Job :: Repeat every line of the data below word for word, leaving out the pictures.

------ Supplied material

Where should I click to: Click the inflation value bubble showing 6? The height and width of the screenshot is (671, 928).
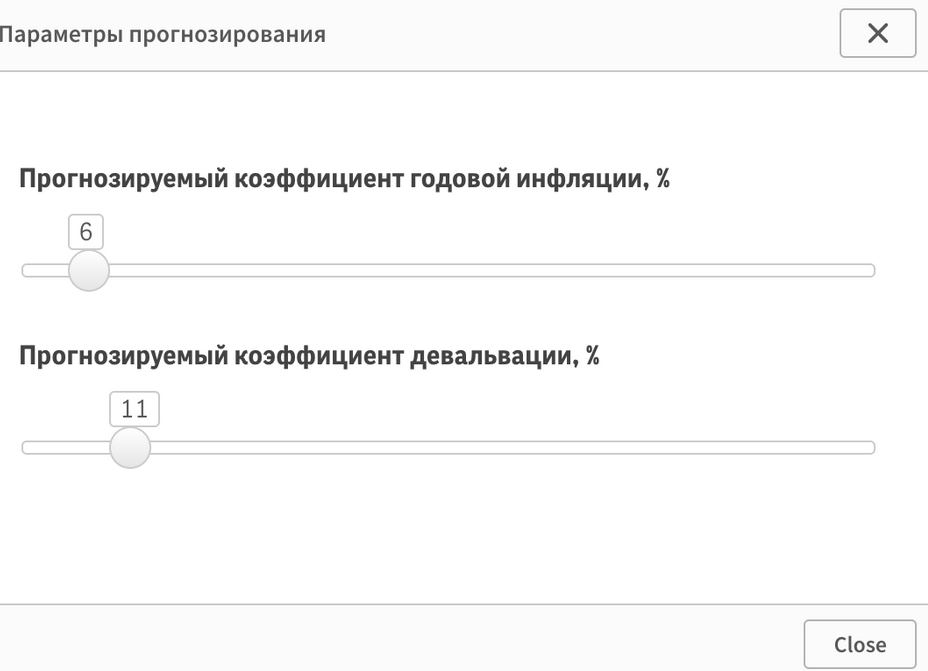[86, 232]
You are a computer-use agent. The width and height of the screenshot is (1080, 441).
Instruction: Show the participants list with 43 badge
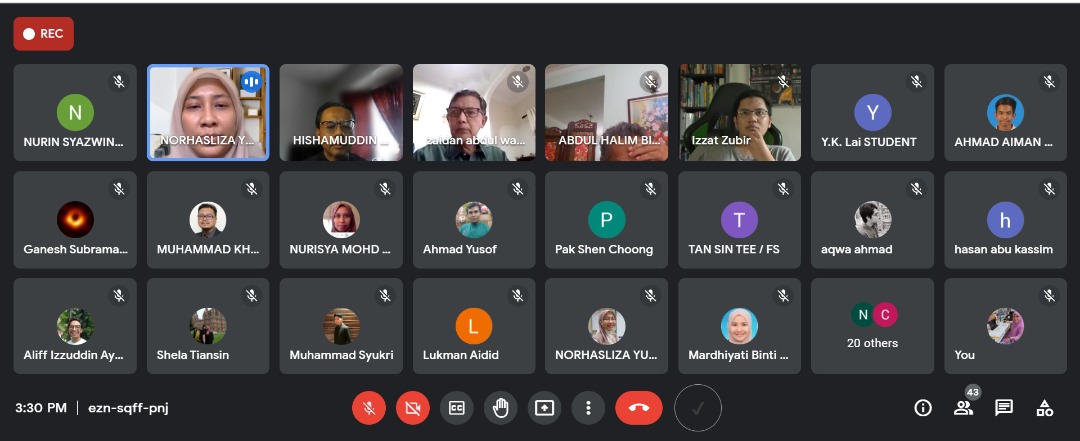pos(963,407)
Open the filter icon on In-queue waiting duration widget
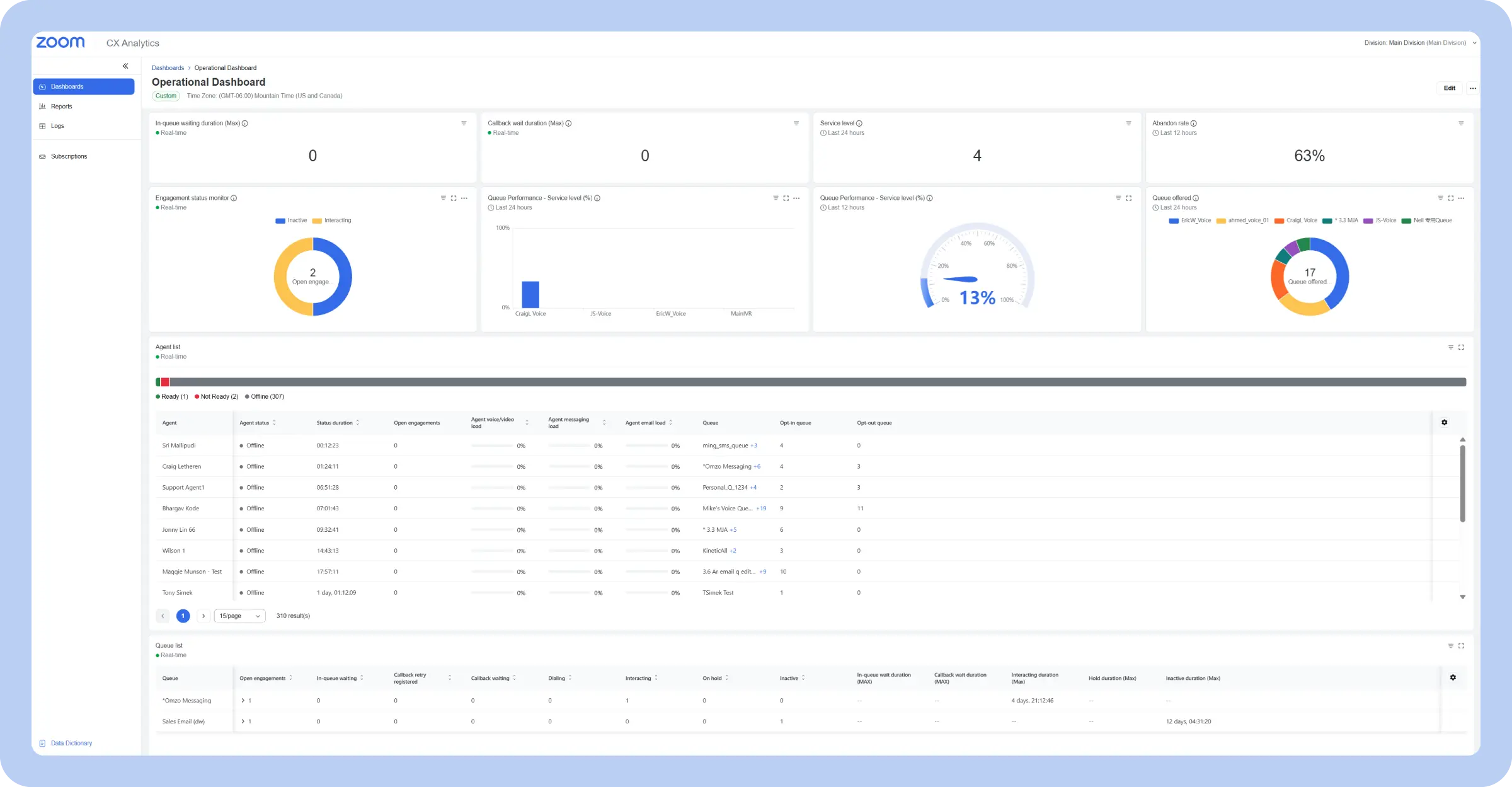The image size is (1512, 787). [x=464, y=123]
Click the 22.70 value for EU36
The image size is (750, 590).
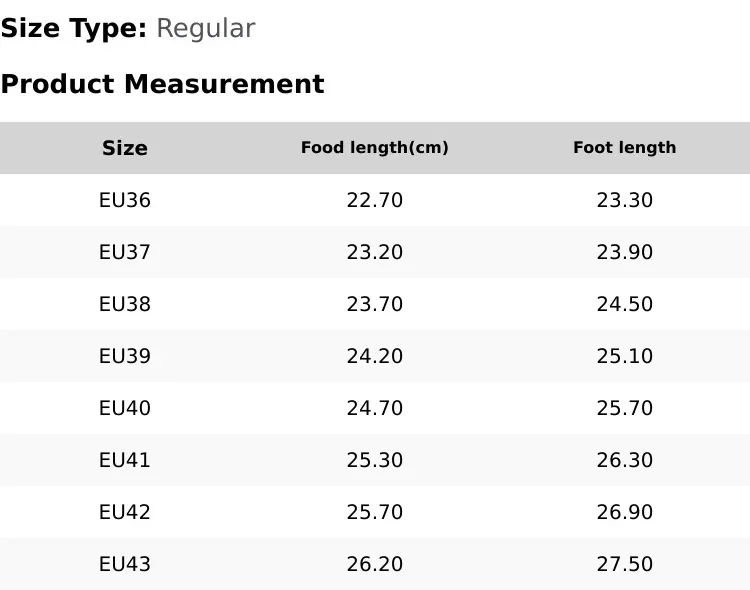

------------

Answer to this problem ::
Where should I click to: Click the inflation value bubble showing 6? The height and width of the screenshot is (671, 928).
[86, 232]
You are a computer-use agent. The width and height of the screenshot is (1080, 441).
Instruction: Show the participants list with 43 badge
pos(963,407)
Open the filter icon on In-queue waiting duration widget
The image size is (1512, 787). [x=464, y=123]
Click the 22.70 value for EU36
The image size is (750, 590).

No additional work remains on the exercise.